**YOUR ASSIGNMENT**
Within the entries below, find every line that has the string "agent", then copy it.

[Records excerpted from a collection]
━━━━
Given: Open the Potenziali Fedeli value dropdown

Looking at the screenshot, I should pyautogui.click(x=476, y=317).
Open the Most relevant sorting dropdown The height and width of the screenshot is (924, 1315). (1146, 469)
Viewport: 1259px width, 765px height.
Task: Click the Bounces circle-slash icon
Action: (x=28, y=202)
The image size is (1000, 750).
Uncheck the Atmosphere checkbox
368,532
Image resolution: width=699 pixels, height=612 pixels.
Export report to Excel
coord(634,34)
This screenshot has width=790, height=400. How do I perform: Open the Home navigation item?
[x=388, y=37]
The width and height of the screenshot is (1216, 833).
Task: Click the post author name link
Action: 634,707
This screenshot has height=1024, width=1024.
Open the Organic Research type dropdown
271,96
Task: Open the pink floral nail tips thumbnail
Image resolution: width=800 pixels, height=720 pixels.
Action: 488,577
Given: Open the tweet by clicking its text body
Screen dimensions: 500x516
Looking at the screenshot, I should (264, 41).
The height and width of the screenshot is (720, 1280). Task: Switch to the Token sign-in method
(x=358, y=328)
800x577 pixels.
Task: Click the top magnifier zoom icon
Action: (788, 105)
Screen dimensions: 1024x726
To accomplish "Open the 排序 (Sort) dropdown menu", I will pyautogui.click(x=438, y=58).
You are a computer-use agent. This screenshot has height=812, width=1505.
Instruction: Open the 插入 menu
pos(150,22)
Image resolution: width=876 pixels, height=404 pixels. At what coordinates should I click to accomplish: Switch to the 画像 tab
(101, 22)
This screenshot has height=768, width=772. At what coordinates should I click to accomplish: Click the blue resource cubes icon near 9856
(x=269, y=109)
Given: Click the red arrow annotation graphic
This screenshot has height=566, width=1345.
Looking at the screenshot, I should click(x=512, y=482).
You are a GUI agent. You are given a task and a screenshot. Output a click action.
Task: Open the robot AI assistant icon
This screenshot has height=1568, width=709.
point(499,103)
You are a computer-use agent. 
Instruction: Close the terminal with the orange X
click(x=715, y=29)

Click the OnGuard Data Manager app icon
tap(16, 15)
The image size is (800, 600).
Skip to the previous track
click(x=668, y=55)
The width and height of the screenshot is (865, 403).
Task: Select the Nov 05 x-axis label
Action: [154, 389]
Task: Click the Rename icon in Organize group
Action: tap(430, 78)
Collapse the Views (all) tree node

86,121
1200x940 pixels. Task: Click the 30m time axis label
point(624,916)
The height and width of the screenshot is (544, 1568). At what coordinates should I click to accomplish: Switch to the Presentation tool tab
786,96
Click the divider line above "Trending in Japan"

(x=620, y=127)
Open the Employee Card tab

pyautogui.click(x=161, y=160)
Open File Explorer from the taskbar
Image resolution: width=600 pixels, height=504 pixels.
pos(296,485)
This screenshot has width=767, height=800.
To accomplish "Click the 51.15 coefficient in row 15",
━━━━
**SOLUTION FOR THIS PROBLEM**
You are a computer-use agent. This screenshot has height=812, width=1505.
You are a GUI agent. You are given a task and a screenshot. Output a click action.
You are a computer-use agent. 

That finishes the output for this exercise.